ACS-landen (ACS)

Met dank overgenomen van Europa Nu.

Deze 79 landen uit Afrika, het Caribische gebied en de Stille Oceaan hebben een speciale relatie met de Europese Unie i. De samenwerking dateert al vanaf het ontstaan van de Europese Gemeenschap (EG) i en is toegespitst op drie belangrijke hoofdthema's: economische samenwerking, ontwikkelingssamenwerking en het bevorderen van mensenrechten en democratie.

De samenwerking tussen de EU en de ACS-landen wordt gecoördineerd vanuit het ACS-secretariaat in Brussel. Er wordt ook wel gesproken van ACP-landen, naar het Engelse woord 'Pacific' voor Stille Oceaan.
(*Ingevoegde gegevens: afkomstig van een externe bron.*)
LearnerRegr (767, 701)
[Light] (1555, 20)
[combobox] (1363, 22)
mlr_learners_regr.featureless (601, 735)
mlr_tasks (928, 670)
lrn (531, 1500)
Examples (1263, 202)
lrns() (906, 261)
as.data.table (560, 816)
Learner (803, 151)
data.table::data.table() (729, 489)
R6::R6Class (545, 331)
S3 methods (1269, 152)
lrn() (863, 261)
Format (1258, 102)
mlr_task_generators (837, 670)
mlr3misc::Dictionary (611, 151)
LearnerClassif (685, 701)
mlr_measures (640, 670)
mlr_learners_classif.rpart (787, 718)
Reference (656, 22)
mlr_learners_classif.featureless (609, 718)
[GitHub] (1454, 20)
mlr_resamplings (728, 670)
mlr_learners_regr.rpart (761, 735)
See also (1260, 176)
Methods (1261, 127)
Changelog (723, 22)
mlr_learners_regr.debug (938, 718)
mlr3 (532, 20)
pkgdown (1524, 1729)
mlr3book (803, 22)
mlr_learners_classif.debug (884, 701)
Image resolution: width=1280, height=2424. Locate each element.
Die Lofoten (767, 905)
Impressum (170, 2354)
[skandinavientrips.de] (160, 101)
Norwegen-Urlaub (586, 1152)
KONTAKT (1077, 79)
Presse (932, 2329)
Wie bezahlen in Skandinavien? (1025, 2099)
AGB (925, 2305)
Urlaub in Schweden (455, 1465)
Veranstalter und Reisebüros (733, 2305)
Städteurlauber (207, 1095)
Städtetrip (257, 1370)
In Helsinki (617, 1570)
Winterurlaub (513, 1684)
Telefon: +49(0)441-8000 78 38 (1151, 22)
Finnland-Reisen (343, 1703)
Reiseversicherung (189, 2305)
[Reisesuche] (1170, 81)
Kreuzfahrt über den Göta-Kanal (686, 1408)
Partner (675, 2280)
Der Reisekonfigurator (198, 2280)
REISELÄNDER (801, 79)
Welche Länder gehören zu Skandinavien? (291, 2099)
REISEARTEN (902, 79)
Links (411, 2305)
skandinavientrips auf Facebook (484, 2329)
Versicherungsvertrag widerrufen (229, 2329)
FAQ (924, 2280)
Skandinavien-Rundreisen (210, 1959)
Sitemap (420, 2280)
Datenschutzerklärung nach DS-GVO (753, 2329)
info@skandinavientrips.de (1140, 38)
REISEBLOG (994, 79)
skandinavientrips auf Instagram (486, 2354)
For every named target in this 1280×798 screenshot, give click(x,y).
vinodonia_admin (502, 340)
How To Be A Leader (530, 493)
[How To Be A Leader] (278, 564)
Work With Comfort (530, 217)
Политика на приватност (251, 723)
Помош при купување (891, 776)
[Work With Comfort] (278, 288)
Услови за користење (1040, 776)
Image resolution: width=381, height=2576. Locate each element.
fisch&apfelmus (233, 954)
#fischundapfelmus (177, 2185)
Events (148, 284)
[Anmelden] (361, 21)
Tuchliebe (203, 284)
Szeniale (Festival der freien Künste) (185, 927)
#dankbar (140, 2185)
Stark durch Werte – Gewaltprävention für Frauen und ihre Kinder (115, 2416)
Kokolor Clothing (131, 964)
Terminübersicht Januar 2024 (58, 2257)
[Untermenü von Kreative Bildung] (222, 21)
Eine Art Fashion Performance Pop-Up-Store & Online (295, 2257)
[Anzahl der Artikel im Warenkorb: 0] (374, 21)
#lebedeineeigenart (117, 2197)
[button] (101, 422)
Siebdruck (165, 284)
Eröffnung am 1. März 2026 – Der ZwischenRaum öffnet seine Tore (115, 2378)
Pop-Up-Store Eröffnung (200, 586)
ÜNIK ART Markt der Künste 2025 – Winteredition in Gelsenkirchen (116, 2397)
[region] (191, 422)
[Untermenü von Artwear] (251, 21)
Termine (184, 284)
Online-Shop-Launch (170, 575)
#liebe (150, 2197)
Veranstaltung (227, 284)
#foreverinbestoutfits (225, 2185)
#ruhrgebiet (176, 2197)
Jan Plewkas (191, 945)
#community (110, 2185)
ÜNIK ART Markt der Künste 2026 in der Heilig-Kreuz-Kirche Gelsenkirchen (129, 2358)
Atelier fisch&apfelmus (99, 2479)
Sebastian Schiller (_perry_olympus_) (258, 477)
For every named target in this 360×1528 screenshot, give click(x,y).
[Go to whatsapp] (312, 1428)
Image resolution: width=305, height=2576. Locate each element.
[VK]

Vanaf 1975 werden de betrekkingen tussen de ACS-landen en de EU geregeld door de Overeenkomsten van Lomé. De belangrijkste bepaling uit de eerste Overeenkomst van Lomé, is de regeling voor handelspreferenties. Volgens deze regeling kunnen industrie- en landbouwproducten uit ACS-landen vrij van douanerechten of kwantitatieve beperkingen naar de EU geëxporteerd worden. Voorwaarde is wel dat de producten geen directe concurrentie vormen voor producten die onder het gemeenschappelijk landbouwbeleid vallen.

Op 21 juni 2000 tekenden de Europese Gemeenschap en de ACS-landen het Akkoord van Cotonou i. Dit akkoord is gesloten voor een periode van 20 jaar; het vervangt de eerdere Overeenkomsten van Lomé. Het Akkoord van Cotonou voorziet in een nieuwe aanpak vanaf 2008: de Economische Partnerschapsakkoorden i (EPA). Per ACS-regio wordt met de EU een partnerschapsakkoord afgesloten waarin is afgesproken dat de markten voor producten en diensten wederzijds worden opengesteld. Voor de landen die als minst ontwikkeld zijn aangemerkt geldt een uitzondering. Zij kunnen ervoor kiezen om de samenwerking onder de bepalingen van Lomé voort te zetten zodat ze hun markten niet voor de EU open hoeven te stellen.